O presidente Jair Bolsonaro fez críticas ao trabalho da Organização Mundial da Saúde (OMS) na pandemia do coronavírus e disse que o Governo do Brasil pode deixar a OMS. De acordo com ele, a organização atua ‘com viés ideológico’.
– E adianto aqui, os Estados Unidos saíram da OMS, e a gente estuda, no futuro, ou a OMS trabalha sem viés ideológico, ou vamos estar fora também. Não precisamos de ninguém de lá de fora para dar palpite na saúde aqui dentro – disse Jair Bolsonaro a jornalistas na portaria do Palácio da Alvorada, na noite da sexta-feira (05/06).
O presidente fez referência à controvérsia causada pelas pesquisas que a OMS conduzia sobre a hidroxicloroquina no tratamento do coronavírus. – Para que serve essa OMS? A OMS recomendou há poucos dias não prosseguir mais com os estudos sobre a hidroxicloroquina, e agora voltou atrás. É só tirar a grana deles que eles começam pensar de maneira diferente – ressaltou Jair Bolsonaro.

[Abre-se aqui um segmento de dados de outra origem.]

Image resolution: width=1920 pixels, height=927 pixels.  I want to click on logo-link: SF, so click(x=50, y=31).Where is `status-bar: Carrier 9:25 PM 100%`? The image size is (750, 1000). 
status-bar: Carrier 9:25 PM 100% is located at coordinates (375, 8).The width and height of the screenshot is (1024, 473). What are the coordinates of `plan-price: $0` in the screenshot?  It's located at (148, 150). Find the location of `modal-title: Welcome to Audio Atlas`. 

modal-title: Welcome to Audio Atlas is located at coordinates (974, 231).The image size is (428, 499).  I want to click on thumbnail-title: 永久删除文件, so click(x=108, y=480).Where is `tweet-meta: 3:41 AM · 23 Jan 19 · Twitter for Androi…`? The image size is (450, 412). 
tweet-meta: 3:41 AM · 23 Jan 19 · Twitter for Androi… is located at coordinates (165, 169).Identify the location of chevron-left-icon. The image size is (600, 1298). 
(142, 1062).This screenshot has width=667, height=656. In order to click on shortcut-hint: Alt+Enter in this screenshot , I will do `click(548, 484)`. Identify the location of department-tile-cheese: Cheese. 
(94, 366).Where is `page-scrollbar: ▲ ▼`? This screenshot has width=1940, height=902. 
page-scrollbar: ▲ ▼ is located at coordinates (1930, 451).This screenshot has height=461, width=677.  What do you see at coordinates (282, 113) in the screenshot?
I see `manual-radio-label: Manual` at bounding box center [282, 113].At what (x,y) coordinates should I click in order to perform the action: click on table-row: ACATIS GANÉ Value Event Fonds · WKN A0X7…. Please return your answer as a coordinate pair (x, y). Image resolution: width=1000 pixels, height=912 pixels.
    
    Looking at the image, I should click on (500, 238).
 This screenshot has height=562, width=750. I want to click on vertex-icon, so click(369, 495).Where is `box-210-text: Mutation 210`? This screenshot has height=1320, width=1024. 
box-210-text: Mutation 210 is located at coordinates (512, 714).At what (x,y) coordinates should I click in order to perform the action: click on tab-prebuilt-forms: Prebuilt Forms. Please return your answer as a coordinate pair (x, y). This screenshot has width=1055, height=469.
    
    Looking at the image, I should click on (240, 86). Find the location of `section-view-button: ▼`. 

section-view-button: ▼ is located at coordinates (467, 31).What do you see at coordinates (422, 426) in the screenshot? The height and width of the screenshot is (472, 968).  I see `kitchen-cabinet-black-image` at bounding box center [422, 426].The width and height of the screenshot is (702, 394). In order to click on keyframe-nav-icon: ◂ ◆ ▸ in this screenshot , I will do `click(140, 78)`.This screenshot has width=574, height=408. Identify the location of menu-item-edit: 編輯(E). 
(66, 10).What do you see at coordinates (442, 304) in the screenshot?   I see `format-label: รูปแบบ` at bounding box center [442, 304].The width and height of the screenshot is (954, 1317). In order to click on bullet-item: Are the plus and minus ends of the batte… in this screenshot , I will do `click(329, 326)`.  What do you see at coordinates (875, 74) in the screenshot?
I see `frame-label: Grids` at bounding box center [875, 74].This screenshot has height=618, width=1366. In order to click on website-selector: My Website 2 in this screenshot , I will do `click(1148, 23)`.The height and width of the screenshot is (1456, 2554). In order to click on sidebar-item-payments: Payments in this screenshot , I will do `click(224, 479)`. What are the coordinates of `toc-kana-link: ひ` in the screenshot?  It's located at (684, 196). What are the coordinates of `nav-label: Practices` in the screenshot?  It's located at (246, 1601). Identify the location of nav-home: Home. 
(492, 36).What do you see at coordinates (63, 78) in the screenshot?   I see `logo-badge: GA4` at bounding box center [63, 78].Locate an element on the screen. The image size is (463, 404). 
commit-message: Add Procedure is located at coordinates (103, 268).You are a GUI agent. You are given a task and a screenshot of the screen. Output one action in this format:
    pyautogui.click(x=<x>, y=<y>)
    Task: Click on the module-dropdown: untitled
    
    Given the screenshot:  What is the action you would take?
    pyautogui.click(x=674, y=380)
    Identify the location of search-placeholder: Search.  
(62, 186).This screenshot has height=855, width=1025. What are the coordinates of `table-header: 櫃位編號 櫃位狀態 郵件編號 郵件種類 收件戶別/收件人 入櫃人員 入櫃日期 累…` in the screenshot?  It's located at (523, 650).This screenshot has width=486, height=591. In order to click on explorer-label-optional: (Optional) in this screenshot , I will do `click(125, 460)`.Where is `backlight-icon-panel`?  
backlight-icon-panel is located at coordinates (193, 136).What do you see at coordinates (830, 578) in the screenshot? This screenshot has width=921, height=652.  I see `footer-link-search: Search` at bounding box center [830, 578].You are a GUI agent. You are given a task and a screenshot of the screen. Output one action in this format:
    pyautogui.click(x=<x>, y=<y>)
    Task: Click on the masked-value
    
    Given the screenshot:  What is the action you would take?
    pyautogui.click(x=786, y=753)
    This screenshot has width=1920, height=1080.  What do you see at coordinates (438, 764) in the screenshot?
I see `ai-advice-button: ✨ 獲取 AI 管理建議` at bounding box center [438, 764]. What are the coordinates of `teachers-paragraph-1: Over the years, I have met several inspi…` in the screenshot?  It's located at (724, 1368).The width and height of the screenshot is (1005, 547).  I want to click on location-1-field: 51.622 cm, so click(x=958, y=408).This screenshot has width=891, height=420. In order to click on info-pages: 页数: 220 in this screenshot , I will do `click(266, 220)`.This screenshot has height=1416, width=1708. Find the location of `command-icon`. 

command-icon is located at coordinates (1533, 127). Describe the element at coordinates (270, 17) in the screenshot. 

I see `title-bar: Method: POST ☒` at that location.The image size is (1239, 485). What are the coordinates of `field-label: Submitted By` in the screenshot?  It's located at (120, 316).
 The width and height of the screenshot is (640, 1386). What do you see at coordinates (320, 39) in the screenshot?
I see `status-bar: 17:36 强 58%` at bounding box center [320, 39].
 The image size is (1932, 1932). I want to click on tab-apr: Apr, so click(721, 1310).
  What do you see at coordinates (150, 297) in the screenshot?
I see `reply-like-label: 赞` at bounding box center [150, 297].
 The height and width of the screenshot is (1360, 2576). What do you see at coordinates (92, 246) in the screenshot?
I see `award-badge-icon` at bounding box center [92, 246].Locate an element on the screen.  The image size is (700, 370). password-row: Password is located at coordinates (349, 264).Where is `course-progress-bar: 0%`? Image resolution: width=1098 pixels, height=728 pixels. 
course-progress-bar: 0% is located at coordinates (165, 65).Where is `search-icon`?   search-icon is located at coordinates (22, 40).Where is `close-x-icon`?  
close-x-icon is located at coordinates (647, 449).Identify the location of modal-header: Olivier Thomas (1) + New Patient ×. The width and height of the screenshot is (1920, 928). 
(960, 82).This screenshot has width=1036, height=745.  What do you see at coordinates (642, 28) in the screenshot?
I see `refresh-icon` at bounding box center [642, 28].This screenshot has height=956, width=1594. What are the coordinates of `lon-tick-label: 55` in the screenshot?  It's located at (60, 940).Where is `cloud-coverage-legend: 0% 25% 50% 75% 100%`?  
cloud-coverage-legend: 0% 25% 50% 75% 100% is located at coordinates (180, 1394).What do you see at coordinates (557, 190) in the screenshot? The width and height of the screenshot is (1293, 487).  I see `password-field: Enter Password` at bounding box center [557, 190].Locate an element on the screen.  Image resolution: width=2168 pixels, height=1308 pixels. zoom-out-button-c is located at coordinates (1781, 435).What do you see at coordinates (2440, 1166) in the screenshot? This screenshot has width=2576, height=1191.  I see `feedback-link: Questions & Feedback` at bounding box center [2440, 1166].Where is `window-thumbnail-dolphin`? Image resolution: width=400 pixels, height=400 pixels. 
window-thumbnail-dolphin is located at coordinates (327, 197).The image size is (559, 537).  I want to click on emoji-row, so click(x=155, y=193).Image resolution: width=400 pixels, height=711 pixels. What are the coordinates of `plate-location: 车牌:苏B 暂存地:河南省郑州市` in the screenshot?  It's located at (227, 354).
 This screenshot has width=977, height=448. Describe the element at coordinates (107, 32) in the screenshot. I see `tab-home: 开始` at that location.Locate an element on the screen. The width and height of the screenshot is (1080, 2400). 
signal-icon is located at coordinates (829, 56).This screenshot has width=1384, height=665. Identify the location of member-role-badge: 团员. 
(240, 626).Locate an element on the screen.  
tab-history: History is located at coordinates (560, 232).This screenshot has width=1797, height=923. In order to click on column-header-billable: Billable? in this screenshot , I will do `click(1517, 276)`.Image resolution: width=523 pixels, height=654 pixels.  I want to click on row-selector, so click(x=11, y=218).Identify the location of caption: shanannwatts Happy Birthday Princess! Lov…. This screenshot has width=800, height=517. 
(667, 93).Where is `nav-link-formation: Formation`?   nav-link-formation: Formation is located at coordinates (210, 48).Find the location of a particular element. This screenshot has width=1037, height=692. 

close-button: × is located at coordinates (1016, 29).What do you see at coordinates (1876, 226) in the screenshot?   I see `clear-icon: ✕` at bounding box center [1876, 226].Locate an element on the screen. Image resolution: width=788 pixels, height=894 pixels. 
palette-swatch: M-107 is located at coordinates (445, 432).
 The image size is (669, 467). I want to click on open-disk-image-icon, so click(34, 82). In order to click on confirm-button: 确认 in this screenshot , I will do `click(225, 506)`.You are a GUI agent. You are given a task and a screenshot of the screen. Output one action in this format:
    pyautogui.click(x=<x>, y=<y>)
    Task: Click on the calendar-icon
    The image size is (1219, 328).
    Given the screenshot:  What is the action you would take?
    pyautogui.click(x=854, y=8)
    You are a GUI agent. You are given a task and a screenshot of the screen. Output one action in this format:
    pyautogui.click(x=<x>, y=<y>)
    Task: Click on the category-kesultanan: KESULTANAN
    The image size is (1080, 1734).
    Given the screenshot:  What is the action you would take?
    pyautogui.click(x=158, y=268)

A Organização Mundial da Saúde retomou nesta semana os estudos com o medicamento, após aplicar uma suspensão dos testes por dez dias, depois da revisão de um estudo publicado pela revista médico-científica The Lancet.
A OMS é uma agência internacional especializada em saúde, fundada em 07 de abril de 1948 e subordinada à Organização das Nações Unidas (ONU). Sua sede é em Genebra, na Suíça. A OMS é composta por 194 Estados-Membros e dois membros associados. No caso do Brasil, para aderir à organização, o país ratificou internamente um tratado internacional de criação da agência. Uma eventual saída deste tratado teria que passar pelo Congresso Nacional.